== PROBLEM TO SOLVE ==
Copy out the rows below word for word, leaving out the pictures.
** start of PROVIDED MATERIAL **
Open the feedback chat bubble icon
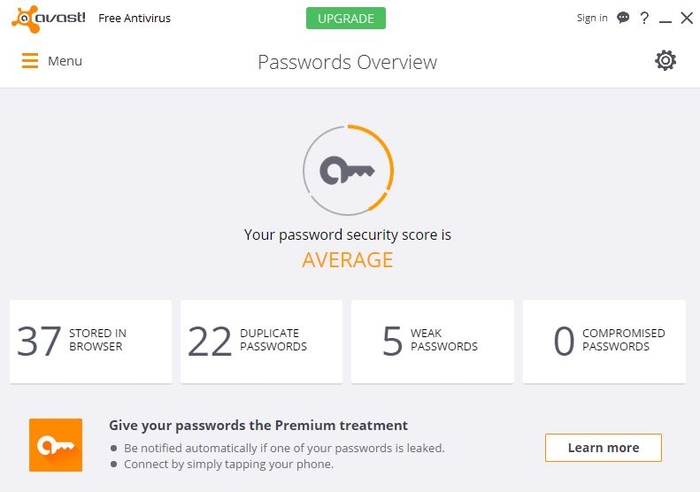This screenshot has width=700, height=492. point(623,18)
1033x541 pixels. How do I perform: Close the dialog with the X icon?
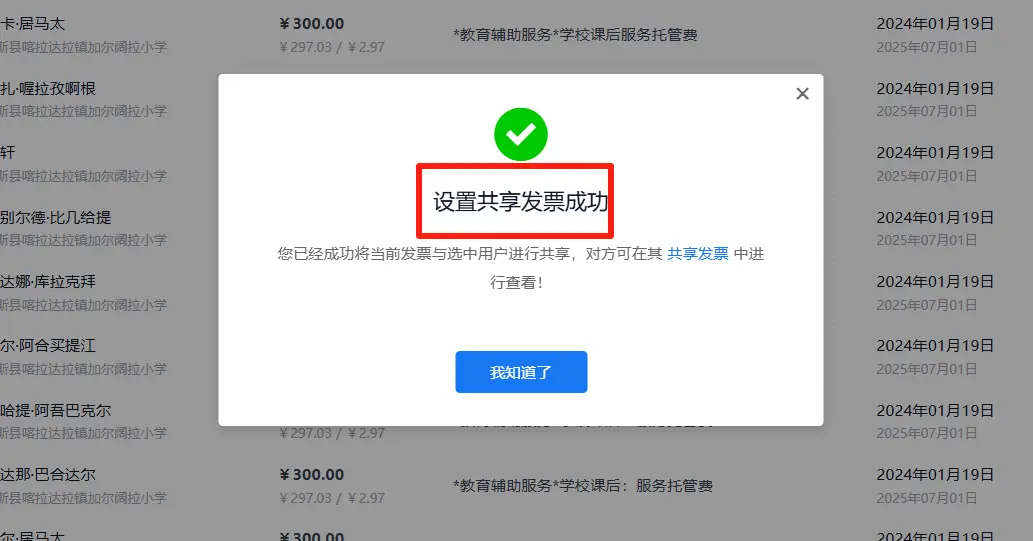pyautogui.click(x=802, y=94)
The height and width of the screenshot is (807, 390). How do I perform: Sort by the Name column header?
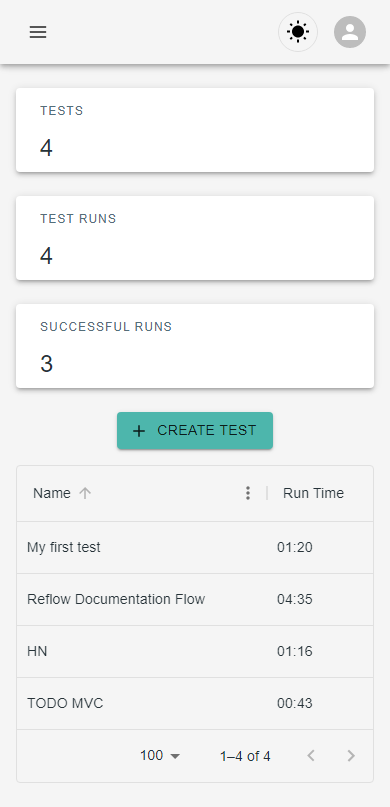tap(52, 493)
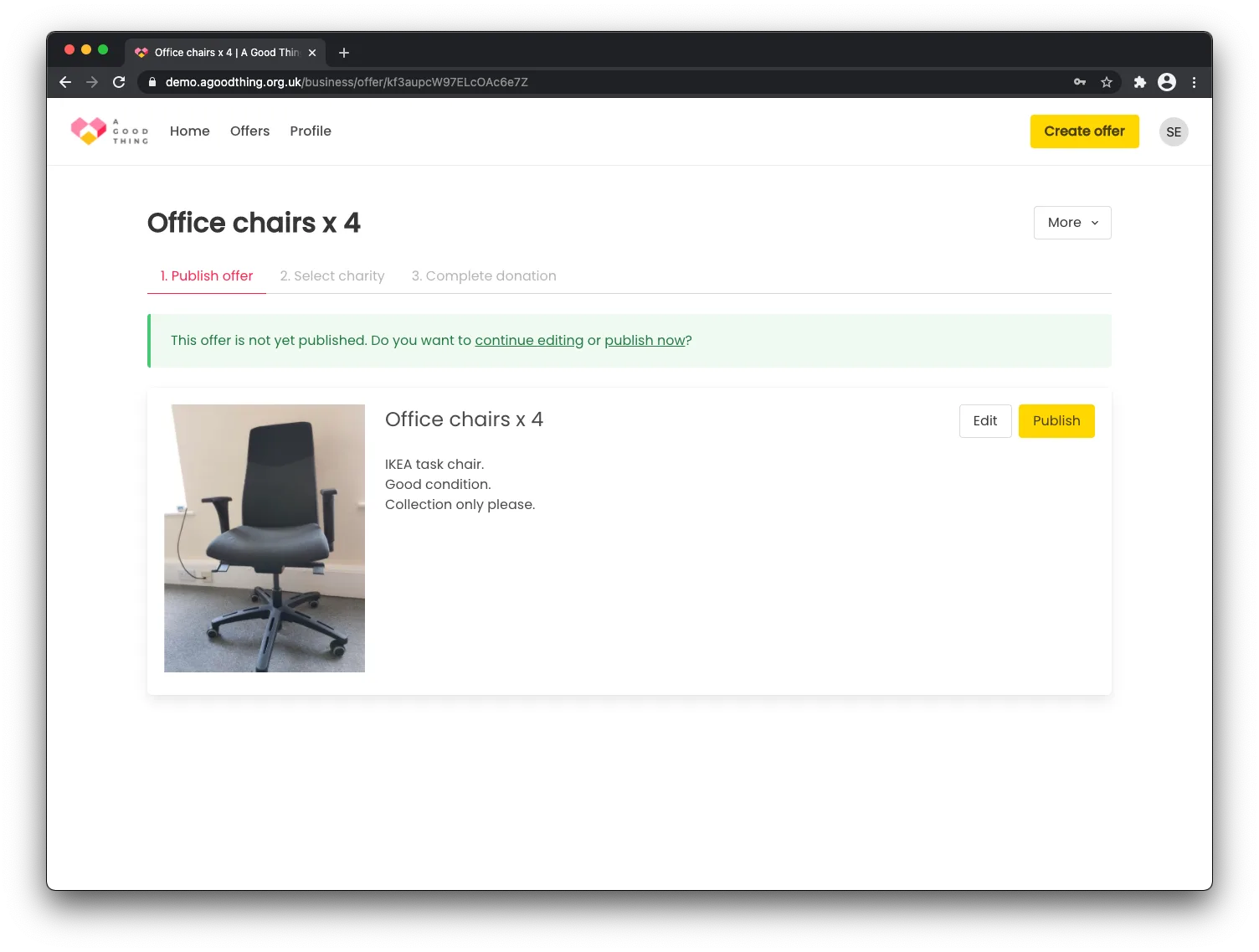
** end of PROVIDED MATERIAL **
== TASK ANSWER ==
Open the feedback chat bubble icon
This screenshot has width=700, height=492. point(623,18)
1033x541 pixels. How do I perform: Close the dialog with the X icon?
pyautogui.click(x=802, y=94)
The height and width of the screenshot is (807, 390). How do I perform: Sort by the Name column header?
tap(52, 493)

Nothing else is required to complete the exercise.